EXERCISE DIRECTIONS:
Determine the number of lines in the listing that include the string "Identify"; the reply consists of that number only.

□ □ □ □ □ □ □

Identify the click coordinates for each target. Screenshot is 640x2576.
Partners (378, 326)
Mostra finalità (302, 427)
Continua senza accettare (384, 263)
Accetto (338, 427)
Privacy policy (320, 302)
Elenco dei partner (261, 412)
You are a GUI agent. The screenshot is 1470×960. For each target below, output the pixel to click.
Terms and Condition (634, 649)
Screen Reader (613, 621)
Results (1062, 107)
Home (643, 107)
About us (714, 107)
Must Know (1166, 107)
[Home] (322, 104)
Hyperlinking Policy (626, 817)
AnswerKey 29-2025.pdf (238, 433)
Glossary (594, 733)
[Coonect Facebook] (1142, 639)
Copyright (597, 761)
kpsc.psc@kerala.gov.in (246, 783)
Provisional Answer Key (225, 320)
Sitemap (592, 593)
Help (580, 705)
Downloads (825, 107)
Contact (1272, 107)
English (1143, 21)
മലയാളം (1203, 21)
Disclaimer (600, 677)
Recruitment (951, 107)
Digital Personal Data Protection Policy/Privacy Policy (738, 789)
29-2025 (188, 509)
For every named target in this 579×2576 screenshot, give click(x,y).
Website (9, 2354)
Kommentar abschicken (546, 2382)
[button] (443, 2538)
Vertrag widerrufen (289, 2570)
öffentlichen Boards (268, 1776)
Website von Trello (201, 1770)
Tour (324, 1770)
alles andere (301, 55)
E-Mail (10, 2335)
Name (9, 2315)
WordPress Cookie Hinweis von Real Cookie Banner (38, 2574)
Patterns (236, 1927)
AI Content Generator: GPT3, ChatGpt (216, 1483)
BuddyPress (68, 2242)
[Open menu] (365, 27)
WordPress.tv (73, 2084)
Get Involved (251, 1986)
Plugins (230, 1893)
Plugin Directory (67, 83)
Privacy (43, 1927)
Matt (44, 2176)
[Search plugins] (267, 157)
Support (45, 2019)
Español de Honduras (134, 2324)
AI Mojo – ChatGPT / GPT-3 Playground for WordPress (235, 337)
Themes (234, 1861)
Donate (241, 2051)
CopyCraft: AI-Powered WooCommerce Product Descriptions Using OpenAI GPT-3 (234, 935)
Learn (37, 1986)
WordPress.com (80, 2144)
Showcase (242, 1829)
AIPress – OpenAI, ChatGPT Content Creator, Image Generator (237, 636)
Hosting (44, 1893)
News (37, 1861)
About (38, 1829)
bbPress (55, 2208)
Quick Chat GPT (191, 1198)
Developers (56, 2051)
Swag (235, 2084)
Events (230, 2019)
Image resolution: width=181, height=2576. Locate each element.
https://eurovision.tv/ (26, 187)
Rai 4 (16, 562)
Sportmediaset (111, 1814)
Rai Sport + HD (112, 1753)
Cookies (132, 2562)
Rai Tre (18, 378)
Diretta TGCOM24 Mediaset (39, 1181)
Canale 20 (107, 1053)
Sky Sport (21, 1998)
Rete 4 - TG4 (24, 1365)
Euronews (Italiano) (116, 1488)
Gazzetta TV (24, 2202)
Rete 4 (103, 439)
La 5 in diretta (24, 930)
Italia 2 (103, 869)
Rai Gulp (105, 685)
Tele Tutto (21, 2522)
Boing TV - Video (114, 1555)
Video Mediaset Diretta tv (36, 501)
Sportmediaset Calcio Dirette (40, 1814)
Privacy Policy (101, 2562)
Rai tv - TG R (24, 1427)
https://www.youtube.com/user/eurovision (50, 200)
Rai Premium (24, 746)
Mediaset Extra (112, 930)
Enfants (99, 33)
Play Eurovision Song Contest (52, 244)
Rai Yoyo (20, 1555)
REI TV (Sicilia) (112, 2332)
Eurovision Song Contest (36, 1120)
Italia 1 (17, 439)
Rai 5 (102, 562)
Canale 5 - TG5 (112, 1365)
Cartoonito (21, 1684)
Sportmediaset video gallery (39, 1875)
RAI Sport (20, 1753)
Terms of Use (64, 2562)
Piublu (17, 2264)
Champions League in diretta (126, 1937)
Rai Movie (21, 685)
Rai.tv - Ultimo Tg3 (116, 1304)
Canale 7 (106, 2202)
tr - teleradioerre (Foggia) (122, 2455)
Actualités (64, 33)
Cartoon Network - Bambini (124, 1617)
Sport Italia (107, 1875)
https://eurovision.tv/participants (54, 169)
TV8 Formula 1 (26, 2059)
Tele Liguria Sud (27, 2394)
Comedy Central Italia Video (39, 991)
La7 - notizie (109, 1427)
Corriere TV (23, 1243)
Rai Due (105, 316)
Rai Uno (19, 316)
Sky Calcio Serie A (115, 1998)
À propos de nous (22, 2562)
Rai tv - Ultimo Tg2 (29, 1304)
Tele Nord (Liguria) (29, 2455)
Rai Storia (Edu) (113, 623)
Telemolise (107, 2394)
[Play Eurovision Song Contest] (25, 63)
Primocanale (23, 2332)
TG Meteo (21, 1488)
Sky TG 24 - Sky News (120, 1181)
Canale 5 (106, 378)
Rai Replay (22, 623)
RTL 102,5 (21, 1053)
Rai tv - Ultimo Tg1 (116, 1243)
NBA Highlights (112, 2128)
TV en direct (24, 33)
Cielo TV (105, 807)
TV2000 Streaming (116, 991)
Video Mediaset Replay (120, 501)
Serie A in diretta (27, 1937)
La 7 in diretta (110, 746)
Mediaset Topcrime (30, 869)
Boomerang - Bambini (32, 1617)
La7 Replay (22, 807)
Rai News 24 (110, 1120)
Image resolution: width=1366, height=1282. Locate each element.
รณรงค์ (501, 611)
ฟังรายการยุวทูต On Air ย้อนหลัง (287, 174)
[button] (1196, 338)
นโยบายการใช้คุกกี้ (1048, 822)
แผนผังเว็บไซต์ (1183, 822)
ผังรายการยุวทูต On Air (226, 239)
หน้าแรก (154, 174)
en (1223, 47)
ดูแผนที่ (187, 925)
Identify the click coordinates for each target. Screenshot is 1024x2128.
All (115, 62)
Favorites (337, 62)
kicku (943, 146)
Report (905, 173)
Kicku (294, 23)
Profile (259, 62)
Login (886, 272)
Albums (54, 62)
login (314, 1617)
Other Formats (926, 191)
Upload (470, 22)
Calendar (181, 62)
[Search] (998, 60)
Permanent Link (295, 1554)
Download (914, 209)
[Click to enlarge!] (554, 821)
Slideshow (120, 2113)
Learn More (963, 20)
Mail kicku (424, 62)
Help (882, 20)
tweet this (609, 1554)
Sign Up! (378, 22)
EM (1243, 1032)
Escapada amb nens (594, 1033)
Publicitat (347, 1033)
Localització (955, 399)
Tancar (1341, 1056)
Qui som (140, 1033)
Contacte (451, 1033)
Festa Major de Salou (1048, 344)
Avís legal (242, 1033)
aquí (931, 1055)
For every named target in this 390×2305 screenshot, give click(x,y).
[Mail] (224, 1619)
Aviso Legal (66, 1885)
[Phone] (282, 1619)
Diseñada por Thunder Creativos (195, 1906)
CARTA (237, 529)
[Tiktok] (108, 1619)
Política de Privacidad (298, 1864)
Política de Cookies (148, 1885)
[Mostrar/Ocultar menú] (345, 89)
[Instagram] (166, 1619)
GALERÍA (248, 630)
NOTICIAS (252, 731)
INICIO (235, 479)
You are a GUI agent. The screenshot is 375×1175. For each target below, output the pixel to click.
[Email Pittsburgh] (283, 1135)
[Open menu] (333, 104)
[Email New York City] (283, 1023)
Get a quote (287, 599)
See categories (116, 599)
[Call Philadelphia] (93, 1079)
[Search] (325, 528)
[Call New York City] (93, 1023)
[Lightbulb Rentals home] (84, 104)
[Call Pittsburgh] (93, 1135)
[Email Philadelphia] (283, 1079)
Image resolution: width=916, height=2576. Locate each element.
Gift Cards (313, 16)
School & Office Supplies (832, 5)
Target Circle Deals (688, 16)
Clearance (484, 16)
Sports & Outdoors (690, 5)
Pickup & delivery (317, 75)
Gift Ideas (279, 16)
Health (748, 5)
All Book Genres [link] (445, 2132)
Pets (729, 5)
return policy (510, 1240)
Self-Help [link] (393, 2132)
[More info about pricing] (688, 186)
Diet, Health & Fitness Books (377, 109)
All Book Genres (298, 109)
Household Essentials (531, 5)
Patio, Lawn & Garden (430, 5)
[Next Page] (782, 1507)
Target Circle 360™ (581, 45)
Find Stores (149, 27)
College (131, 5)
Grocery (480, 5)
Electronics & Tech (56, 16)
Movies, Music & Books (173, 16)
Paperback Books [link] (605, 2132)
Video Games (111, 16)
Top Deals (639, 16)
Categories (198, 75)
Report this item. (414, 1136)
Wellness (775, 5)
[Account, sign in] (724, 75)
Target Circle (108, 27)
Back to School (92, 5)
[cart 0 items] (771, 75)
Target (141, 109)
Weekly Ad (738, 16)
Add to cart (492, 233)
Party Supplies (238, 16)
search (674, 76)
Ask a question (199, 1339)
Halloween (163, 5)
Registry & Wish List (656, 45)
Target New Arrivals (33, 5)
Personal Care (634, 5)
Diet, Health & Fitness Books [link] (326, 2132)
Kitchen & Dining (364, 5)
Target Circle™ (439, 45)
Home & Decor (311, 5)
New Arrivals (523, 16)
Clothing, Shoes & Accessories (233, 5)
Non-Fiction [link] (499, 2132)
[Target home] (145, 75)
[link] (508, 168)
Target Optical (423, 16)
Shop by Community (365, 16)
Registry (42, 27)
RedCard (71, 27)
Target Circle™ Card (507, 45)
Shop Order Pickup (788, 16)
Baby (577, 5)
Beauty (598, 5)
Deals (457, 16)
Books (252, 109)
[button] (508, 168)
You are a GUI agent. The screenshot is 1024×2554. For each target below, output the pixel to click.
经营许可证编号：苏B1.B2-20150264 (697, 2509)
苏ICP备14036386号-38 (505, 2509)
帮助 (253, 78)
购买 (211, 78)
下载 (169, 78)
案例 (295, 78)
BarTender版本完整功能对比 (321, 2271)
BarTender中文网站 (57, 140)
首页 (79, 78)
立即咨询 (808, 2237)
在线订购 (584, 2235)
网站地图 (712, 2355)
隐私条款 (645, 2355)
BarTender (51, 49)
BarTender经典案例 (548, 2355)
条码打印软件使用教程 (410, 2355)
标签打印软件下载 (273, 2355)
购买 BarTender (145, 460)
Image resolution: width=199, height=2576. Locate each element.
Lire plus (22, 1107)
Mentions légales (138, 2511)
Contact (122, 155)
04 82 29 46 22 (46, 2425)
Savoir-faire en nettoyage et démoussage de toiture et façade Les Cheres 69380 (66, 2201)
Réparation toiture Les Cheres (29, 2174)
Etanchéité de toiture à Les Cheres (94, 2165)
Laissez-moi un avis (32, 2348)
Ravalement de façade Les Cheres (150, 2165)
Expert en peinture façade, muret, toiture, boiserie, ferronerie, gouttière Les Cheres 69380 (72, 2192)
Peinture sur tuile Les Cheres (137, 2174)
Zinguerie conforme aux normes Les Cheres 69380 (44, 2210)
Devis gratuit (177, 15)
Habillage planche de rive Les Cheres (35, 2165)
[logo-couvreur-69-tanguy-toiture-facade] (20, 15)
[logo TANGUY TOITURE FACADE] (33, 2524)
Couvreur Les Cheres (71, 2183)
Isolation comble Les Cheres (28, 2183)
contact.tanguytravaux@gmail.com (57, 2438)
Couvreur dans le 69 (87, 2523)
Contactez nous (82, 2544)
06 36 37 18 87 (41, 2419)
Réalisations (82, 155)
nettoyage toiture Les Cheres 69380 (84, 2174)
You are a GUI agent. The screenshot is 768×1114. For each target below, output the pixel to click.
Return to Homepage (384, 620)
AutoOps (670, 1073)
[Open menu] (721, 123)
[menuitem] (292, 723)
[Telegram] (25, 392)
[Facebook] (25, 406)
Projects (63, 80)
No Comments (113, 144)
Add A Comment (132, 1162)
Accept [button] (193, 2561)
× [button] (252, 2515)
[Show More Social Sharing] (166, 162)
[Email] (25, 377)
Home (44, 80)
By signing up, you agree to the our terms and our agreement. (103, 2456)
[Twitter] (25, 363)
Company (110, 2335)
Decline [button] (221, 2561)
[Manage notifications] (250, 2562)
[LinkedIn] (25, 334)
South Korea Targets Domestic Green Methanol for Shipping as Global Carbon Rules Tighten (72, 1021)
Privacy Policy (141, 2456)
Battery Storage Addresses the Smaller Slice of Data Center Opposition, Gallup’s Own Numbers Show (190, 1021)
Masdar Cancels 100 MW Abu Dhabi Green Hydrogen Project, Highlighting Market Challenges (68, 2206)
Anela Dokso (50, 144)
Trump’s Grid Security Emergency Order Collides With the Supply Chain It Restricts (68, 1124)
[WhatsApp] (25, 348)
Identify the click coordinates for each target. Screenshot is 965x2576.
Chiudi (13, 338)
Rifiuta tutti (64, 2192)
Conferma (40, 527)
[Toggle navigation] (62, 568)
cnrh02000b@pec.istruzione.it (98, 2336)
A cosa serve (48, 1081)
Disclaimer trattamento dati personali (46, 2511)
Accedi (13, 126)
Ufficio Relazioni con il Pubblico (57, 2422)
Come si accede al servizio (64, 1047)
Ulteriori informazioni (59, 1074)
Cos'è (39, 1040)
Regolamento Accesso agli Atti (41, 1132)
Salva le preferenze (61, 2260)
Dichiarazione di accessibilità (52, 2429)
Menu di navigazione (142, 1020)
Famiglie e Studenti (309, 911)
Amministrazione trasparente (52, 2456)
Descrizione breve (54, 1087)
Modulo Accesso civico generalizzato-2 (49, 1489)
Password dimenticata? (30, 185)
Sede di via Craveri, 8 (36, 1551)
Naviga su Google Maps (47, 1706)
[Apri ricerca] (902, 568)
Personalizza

□ □ □ □ □ □ □

EXPECTED ANSWER:
3